A forensic audit commissioned by President John Dramani Mahama in 2025 into the 13th African Games hosted in Ghana has uncovered widespread financial irregularities, including cost inflation, unsupported payments, procurement breaches and questionable contract awards.
The 700-page report, submitted to Parliament by the Auditor General and referenced AG.SAR/2026/03, found that GH¢580,042,347.40 in irregular expenditures were recorded out of a total GH¢2.245 billion spent on the event held from March 8 to 23, 2024. The audit was conducted under Section 16 of the Audit Service Act, 2000 (Act 584), following a request from the Office of the President dated October 22, 2025.
The report further disclosed an outstanding liability of GH¢208,583,739.49, comprising GH¢155,123,020.15, US$4,118,155.65 and EUR 288,775.11.
Three former officials, former Minister for Youth and Sports Mustapha Ussif, former Chief Director William Kartey and former LOC Chairman Dr Kwaku Ofosu Asare, were repeatedly cited for recovery actions and sanctions across multiple findings.
The audit identified significant inflation in several key contracts, including sports equipment procurement, accommodation, transportation and anti doping services. In one case, GH¢38.9 million was paid for sports equipment, although items worth about US$206,000 were not supplied. An additional US$408,000 was included in the contract without specification or documentation, leading to an estimated overpayment of about GH¢4.5 million.

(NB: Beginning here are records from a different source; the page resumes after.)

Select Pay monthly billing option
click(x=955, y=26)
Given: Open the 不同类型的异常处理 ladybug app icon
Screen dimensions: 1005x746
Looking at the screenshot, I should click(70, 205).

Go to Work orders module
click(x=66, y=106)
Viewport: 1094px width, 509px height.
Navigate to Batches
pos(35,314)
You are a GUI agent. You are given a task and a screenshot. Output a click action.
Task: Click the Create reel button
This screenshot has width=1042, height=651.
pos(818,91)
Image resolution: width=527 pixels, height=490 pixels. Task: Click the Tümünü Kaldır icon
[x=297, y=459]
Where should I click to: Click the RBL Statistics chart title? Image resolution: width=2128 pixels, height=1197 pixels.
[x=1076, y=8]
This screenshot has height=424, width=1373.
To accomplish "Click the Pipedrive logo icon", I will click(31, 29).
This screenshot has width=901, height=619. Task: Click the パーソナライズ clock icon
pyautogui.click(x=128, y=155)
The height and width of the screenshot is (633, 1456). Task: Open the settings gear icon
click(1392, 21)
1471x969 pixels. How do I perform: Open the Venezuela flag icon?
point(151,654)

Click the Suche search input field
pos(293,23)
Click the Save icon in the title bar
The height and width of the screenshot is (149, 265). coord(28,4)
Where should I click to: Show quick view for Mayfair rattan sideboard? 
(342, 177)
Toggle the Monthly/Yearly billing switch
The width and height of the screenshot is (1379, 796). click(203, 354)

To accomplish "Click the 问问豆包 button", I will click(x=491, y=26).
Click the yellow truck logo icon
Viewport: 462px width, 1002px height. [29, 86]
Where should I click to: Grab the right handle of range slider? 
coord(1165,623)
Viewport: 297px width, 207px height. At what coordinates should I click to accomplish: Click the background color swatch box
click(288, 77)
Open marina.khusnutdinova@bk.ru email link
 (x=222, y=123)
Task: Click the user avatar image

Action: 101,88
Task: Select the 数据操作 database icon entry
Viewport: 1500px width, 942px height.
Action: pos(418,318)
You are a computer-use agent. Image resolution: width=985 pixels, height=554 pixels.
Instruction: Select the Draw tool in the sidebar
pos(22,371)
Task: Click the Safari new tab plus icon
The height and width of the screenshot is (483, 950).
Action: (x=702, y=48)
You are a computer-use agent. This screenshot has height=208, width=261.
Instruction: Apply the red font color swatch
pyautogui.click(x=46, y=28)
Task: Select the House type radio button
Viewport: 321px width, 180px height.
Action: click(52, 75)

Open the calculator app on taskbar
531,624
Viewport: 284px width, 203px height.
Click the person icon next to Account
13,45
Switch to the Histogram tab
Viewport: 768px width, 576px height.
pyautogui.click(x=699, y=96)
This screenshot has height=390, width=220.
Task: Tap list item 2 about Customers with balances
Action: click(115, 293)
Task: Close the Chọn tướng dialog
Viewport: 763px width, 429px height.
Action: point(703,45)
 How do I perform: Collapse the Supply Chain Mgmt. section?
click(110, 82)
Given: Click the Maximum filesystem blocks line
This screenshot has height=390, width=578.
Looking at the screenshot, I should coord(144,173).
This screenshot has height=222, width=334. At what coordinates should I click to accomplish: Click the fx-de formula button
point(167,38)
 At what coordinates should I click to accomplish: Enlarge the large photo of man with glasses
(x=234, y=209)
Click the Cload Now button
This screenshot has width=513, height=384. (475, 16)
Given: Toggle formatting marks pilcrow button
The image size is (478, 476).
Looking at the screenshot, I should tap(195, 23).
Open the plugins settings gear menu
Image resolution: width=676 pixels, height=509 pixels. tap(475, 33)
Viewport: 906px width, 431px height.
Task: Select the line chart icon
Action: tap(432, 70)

Anti doping tests costing €739,000 were found to be significantly overpriced compared to international benchmarks, with an estimated overcharge of €572,000, about GH¢8 million.
Accommodation costs for officials were also inflated. While US$1.58 million was paid for hotel rooms through JDK Travel and Tours, market analysis put the reasonable cost at about US$735,000, resulting in an overpricing of roughly US$840,000, about GH¢10.1 million.
JDK Travel and Tours, engaged for accommodation and transport services despite lacking relevant licensing, received payments running into millions of cedis. The firm was paid US$1.58 million for accommodation arrangements, GH¢45.7 million for transportation services and GH¢3.16 million for branding activities.
Auditors flagged overpricing in vehicle hire contracts amounting to about GH¢13.1 million, with additional questionable invoicing of GH¢2.2 million and inflated branding costs of GH¢2.0 million.
The report revealed that 14 major contracts worth GH¢336.6 million were executed as lump sum payments without adequate documentation linking payments to actual services delivered. Supporting records such as passenger manifests, rooming lists and usage logs were largely absent.
Catering contracts also included unjustified non-feeding costs totalling US$2.83 million, covering logistics, staffing, infrastructure and administrative expenses without proper verification.
Auditors identified GH¢20.4 million in irregular cash withdrawals and GH¢15.1 million in payments for unrelated activities, including expenditures for national football team officials.
The audit also flagged GH¢150.6 million in contracts involving companies with shared beneficial ownership, raising concerns about conflicts of interest and non-competitive procurement practices.
The Ghana Broadcasting Corporation was cited for irregular contracts worth about GH¢3.56 million and a training contract of €57,000 with no evidence of delivery. The audit also estimated potential revenue losses of GH¢59.5 million due to poor broadcast management.
Infrastructure inspections revealed construction defects across major facilities, with an estimated US$1 million required for remedial works. At the Borteyman Sports Complex, variation orders resulted in a net loss of US$34.4 million due to scope changes and claims. Similar irregularities were identified at the University of Ghana Stadium.
The audit found that contracts worth about GH¢2.7 billion were awarded through single-source procurement without proper justification. It also noted concerns about the long-term sustainability of the facilities, citing poor maintenance and a non-functional legacy management structure.
Auditors warned that outstanding obligations under the Host Agreement with the African Union Commission could affect Ghana’s eligibility for future editions of the Games.
The Auditor General recommended recovery of irregular funds from the three principal officials and called for sanctions under procurement laws in several instances.
The report concluded that the irregularities reflected systemic weaknesses in governance and procurement controls rather than isolated errors, urging comprehensive reforms to prevent recurrence.